一緒に歩くのは……石川 勝さん
不動産専門家集団の「東京カンテイ」でマンションの評価・調査を担当する、不動産鑑定士。中古マンションに特化した評価方法で複数の特許を取得! 街歩きとともにおすすめマンションを巡る企画を行う、マンションさんぽの達人でもある。「東京カンテイマンションライブラリ」内ではブログ「今週のチラ見物件」を連載、駅で待ち合わせて周辺環境を紹介しながらマンションまで案内するというバーチャルな体験をWEB上で展開している。「選ぶまえに知っておきたいマンションの常識 基礎編」「選ぶまえに知っておきたいマンションの常識 実践編」を監修・執筆。
不動産鑑定士目線で、街の解説を見てみよう!
日本最大級の不動産データ量を誇る『東京カンテイ』が、各駅の平均中古マンション価格や平均賃料などのデータを大公開!

伊能忠敬よろしく、散歩の無事を祈願

富岡八幡宮の別当寺だった、永代寺の門前町として発展してきた門前仲町。同駅の1番出口を出て、永代通りを東へ歩くと、富岡八幡宮の大鳥居が迎えてくれた。散歩の幕開けに、江戸最大の八幡さまを参拝し、まずは本日の好天を祈願。鳥居まで戻ると、その脇には伊能忠敬像が。深川黒江町(現・門前仲町1丁目)に住んでいた忠敬は、測量旅行出発の前に必ず富岡八幡宮を参拝していたそう。

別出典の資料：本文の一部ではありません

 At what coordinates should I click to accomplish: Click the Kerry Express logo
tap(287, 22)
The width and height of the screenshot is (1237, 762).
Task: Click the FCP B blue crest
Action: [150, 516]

寛永4年(1627)創建の富岡八幡宮。毎月第1・第2・第4・第5日曜は骨董市、15日・28日はフリーマーケットを境内で開催。
鳥居をくぐって左側に立つ伊能忠敬像。今にも旅へ歩き出しそう。

今度は永代通りを東へ向かい、門前仲町一丁目の交差点を右折。ホワイトとグレートの二層に色分けされた、中層マンションの「門前仲町パークホームズ」が見えてきた。

「門前仲町駅から徒歩4分の好立地です。このように間口が広い敷地ですと、建物は存在感ある設計ができるんです。アーチ状に石を積み上げた欧風のエントランスがホテルライクなモダンな印象ですね。室内に柱が出ないアウトフレーム工法を用いており、各部屋が解放感のある造りになっているんですよ」と石川さん。

葛西橋通りに広い間口で面しており、ボリューム感・存在感のある「門前仲町パークホームズ」。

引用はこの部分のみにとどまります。